17.3. To the extent that the seller`s liability is excluded or limited, this also applies to the personal liability of the employees, servants, members of staff, representatives of the seller and those employed by the seller in the performance of its obligations.
18. Place of performance
Without prejudice to 3.2. of these Conditions the place of performance and payment for all obligations arising from the legal relationship between the seller and the buyer is the seller´s principle place of business (Hochheim). In particular, this provision also applies in the case of restitution of performances already rendered.
19. Applicable law
19.1. The legal relationship with the buyer is governed by the United Nations Convention of 11 April 1980 on Contracts for the international Sale of Goods (UN Sales Convention) in the English version. Where standard terms of business are used, the INCOTERMS 1990 of the lnternational Chamber of Commerce apply.
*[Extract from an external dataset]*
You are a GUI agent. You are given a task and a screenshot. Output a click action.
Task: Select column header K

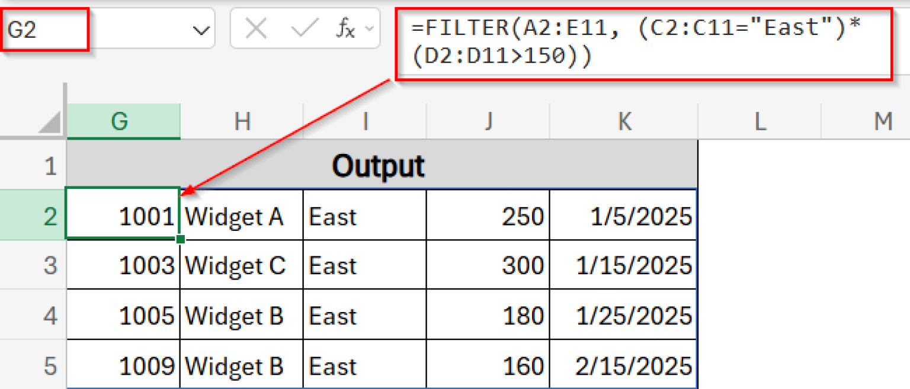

19.2. Outside the application of the UN-Sales Convention, the contractual and non-contractual legal relationship between the parties is governed by the non-uniform German law, namely by the BGB/HGB (German civil and commercial code).
20. Jurisdiction
20.1. Without prejudice to 20.2. of these Conditions the parties submit for all contractual and extra contractual disputes arising from a Contract of Sale to the local and international exclusive jurisdiction of the court of Frankfurt am Main.
20.2. The seller shall have the right to bring a claim at the principle place of business of the buyer as well or before other courts competent according to any national or foreign laws.
21. Miscellaneous
21.1. All communications, declarations, notices etc. are to be drawn up exclusively in the German or English language. Communications by means of telex, fax or telemessage fulfil the requirement of being in writing.
21.2. If provisions of a Contract of Sale should be or become partly or wholly void, the remaining conditions will continue to apply. The parties are bound to replace the void provision or the void part of the provision by a legally valid arrangement, which comes as close as possible to the commercial meaning and purpose of the void provision or the void part of provision.